Take, for instance, psychedelic therapy, which is gaining popularity due to increased public funding and scientific research. It describes reaching an altered state of consciousness – AKA a “trip” – induced by the consumption of hallucinogenic substances (such as mescaline, LSD, psilocybin, or DMT), but there are drug-free alternatives said to mimic the same, er, high. Exhibit A: Lumenate: a new app I discovered through Rosamund Pike’s Instagram, which uses your phone to create a series of strobe light flashes. Whilst this sounds the very opposite of relaxing, it turns out to be a surprisingly soothing – dare I say transcendental – experience.

“You get these visual hallucinations coming through, typically taking the shape of vivid colours and kaleidoscopic shapes in front of you,” Lumenate’s co-founder Tom Galea explains. “In this state you tend to have a decreased sense of ego [and] body and time.” It draws on deep meditative, psychedelic and shamanic trance states, to enable “people to explore their own subconscious”.
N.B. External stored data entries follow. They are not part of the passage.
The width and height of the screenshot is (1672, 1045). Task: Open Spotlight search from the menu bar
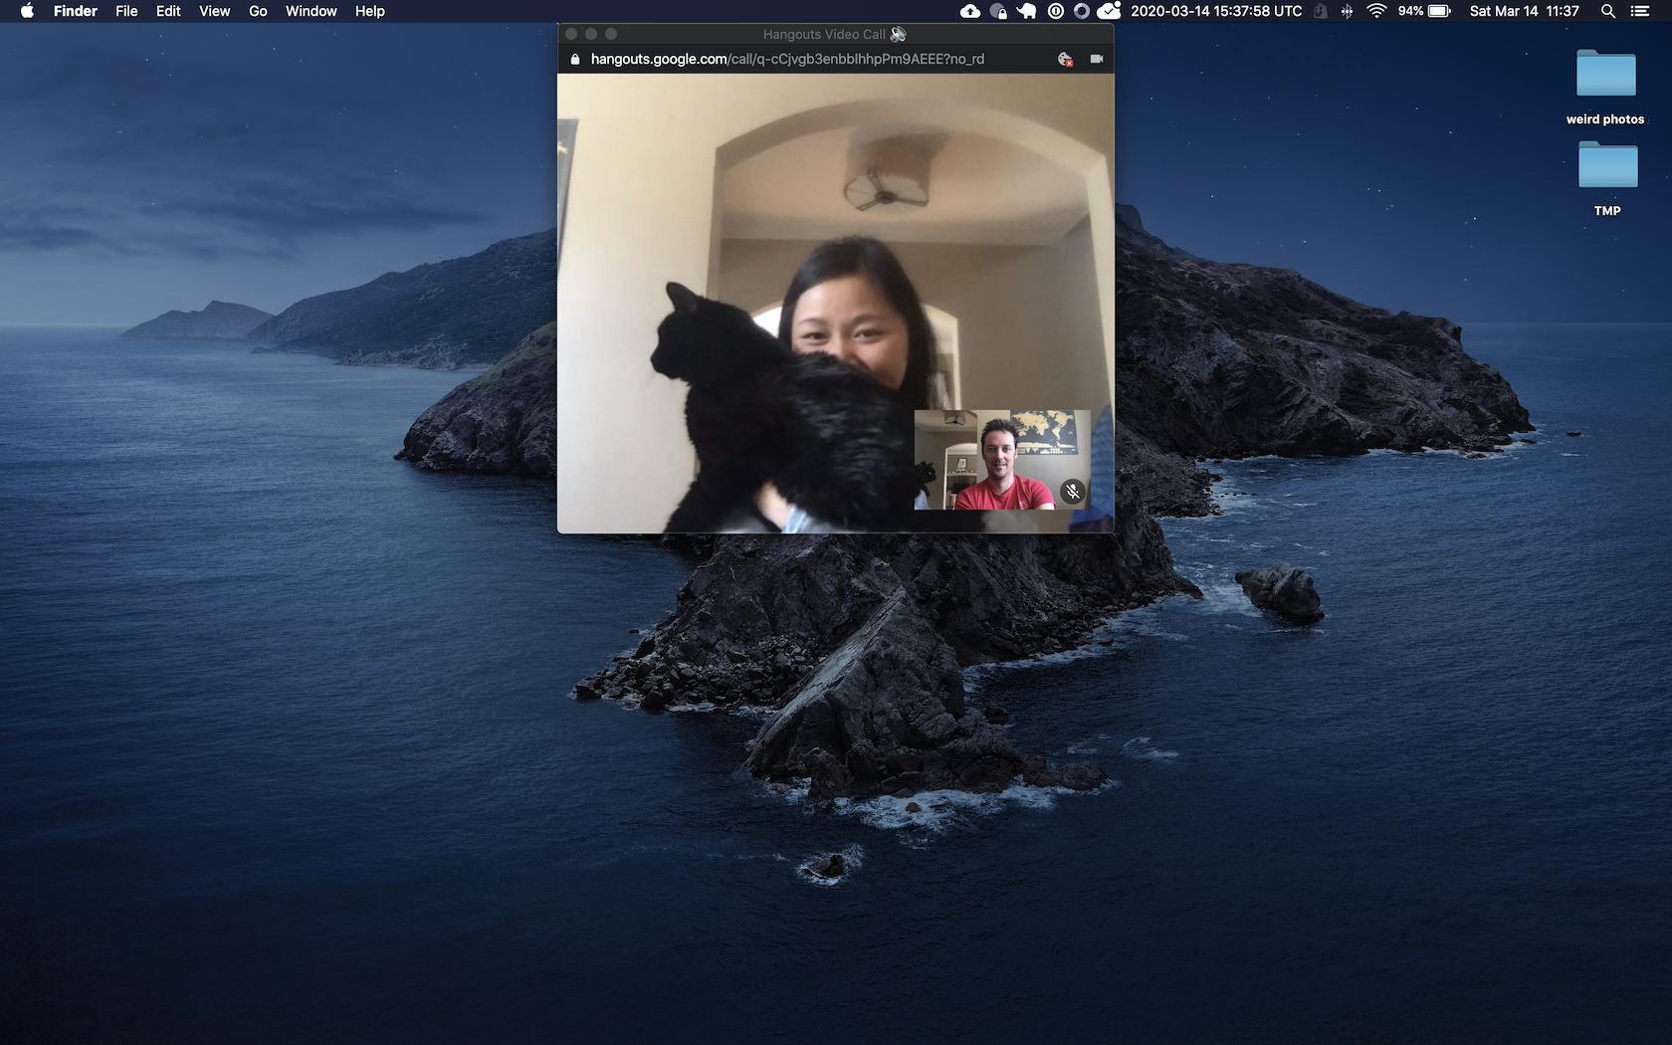click(1606, 12)
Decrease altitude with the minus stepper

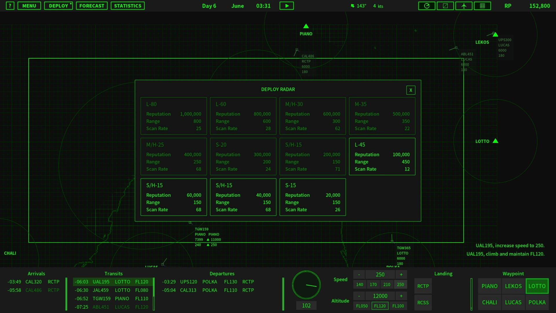click(x=359, y=296)
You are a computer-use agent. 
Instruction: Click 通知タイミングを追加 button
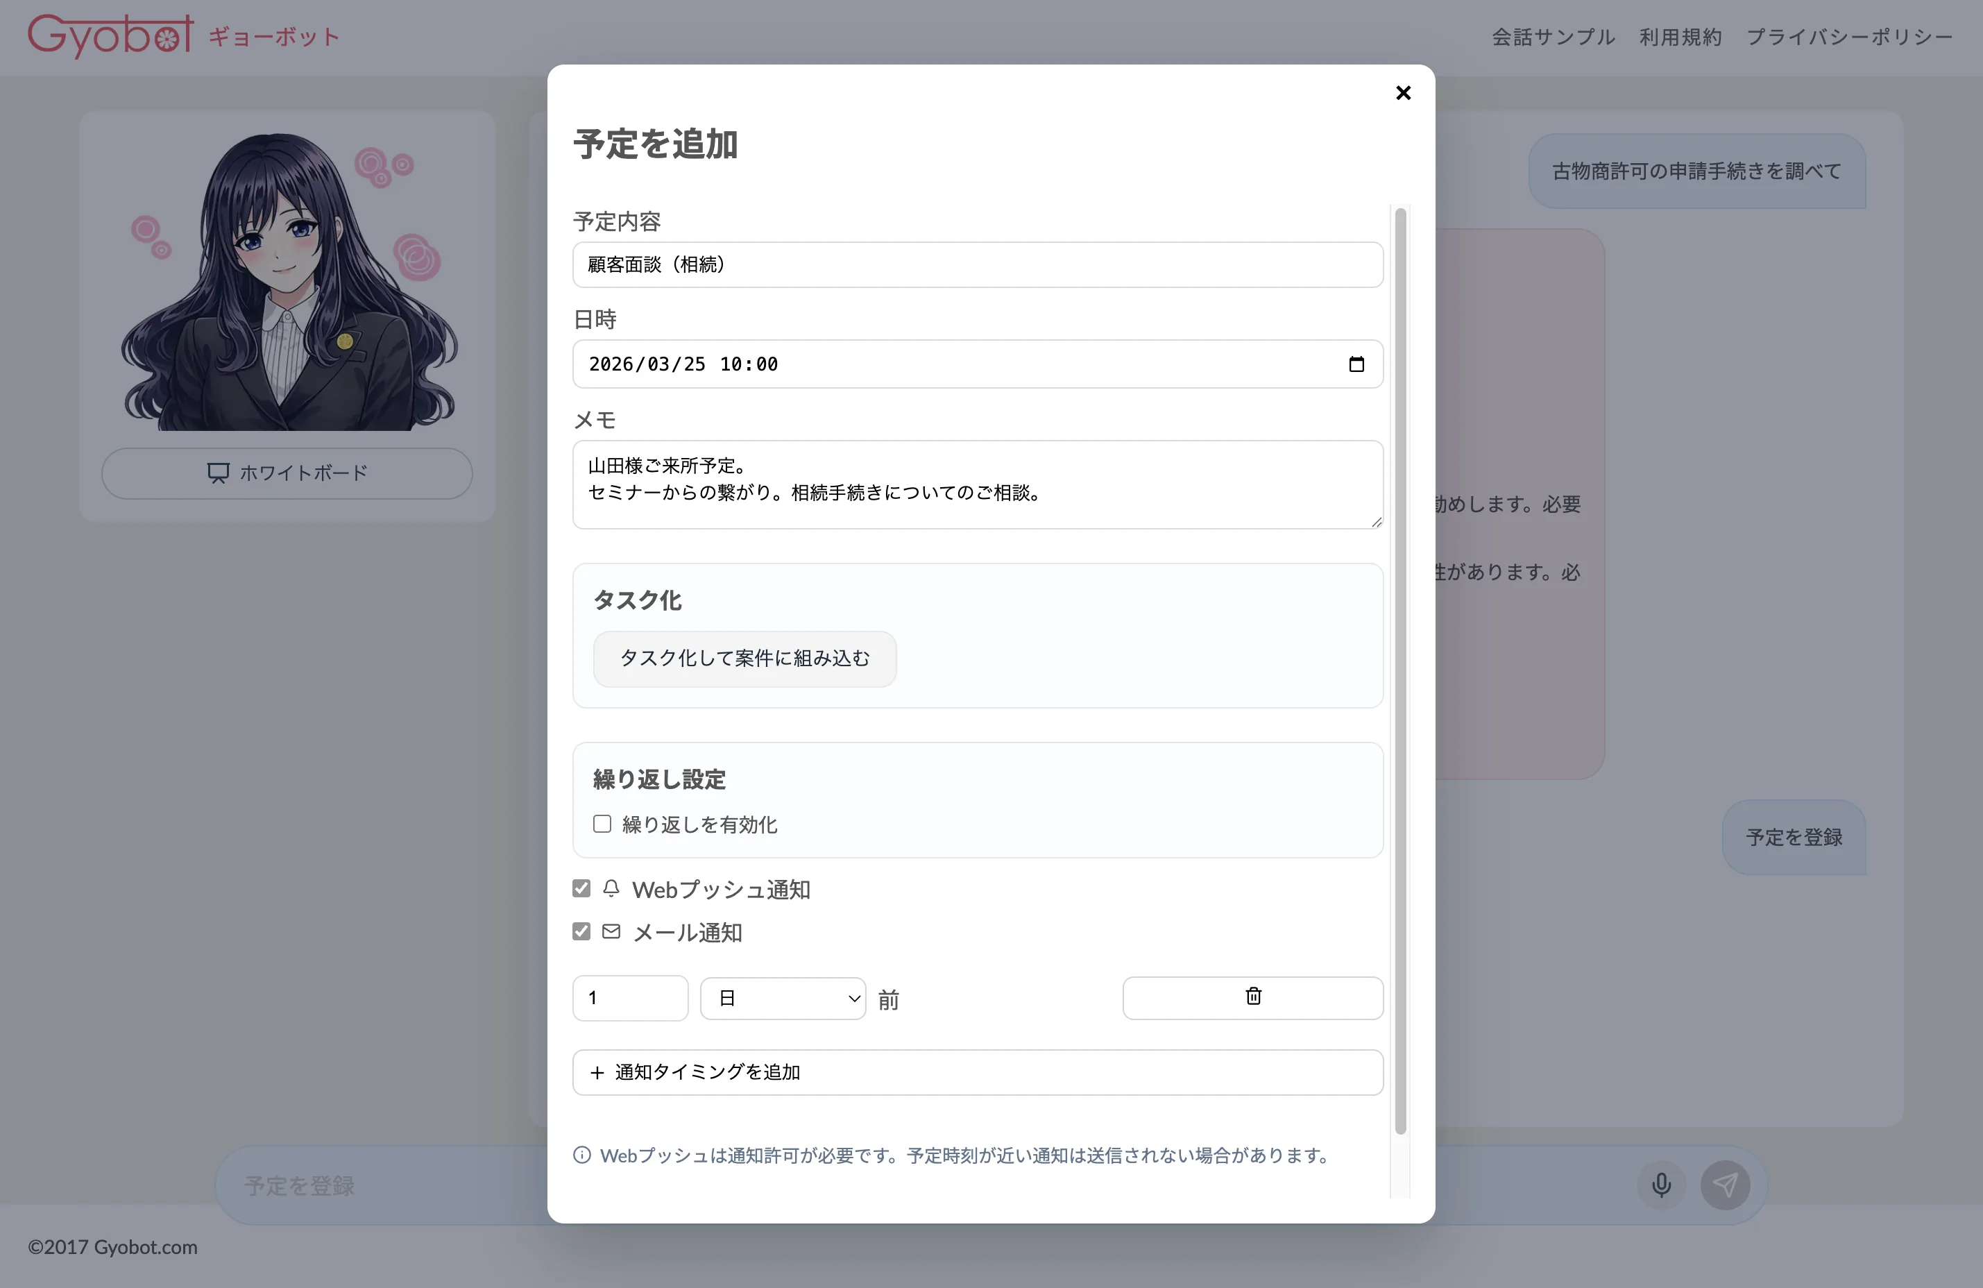pyautogui.click(x=977, y=1072)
This element of discovery is certainly seductive. A counterbalance to the stale status quo we’ve become woefully accustomed to, it is a good kind of disruption. Psychedelic experiences are, as neuroscientist Robin Carhart-Harris says, mind-revealing. These visions come from within us (“who’s the discoverer? You. It’s a self-realisation about the way things are”), though, like with most things in life, it can prove useful to have an access point to help us to arrive in that headspace.
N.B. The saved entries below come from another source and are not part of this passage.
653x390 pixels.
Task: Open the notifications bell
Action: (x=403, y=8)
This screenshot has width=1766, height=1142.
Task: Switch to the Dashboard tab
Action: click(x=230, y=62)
Another concept starting to seep (blissfully) back into our lives again is Eros. If unfamiliar, it represents the enigma of sexual attraction and all the bolts of ecstasy that come with it – it’s the very electric feeling of being alive. The ’70s didn’t invent sex, but it engendered a new way of looking at it. Seminal texts at the time – from the manual-style The Joy of Sex (1972) to Erica Jong’s uninhibited odyssey of female desire, Fear of Flying (1973) – helped bring lust out of its shameful shadows. “Sex is all in the head,” Erica writes. “Pulse rates and secretions have nothing to do with it.”

“Women were either presumed to not have desire, or it was [perceived] as indecorous to discuss,” Jong tells me over the phone, from her home office in New York. “It was something that women never talked about for many years, let alone wrote about. People were very shocked when I started publishing novels where my heroine cared about sex.”

Today, too, there’s been a noticeable paradigm shift in the quest to strip intimacy of its guilt shackles. Of course, it would be lazy to suggest we’re merely what we consume, but I’m not alone in feeling pleased that female pleasure is now more embedded into our cultural psyche than ever before: in the erotic apps we’re downloading, books we’re reading, shows we’re streaming, tech we’re buying. This part of being a healthy, happy human is no longer revolutionary.

“Happiness is health,” agrees Pat Cleveland, model, Halston muse and fixture on the Studio 54 party scene. “In the ’70s people were happy to have that liberation – everybody was liberating themselves.” It was psychedelic in nature, she recalls: “All these colours were coming out and people were literally coming out with their sexuality. Everyone was totally individual, because they had discovered something; it was like a whole generation with new points of view.”

Music was the guiding force, as a means for people to connect with a higher source and sensuous energy. To get in touch with the universal, time-travelling currency of seeking more joy. “Everybody listened to music more,” Cleveland says. “These songs really contained messages of how to be… it created a big euphoria.”

After so long spent indoors, conversations exchanged over the internet airwaves, paving the same paths each day and grieving the ones untrodden, I am unapologetically greedy for exuberant pleasure. New perspectives. Experiences. I can feel it, bubbling away, the psychological terrain of lockdown starting to wear off, to make room for something else. Something better. Something, a bit like… happiness.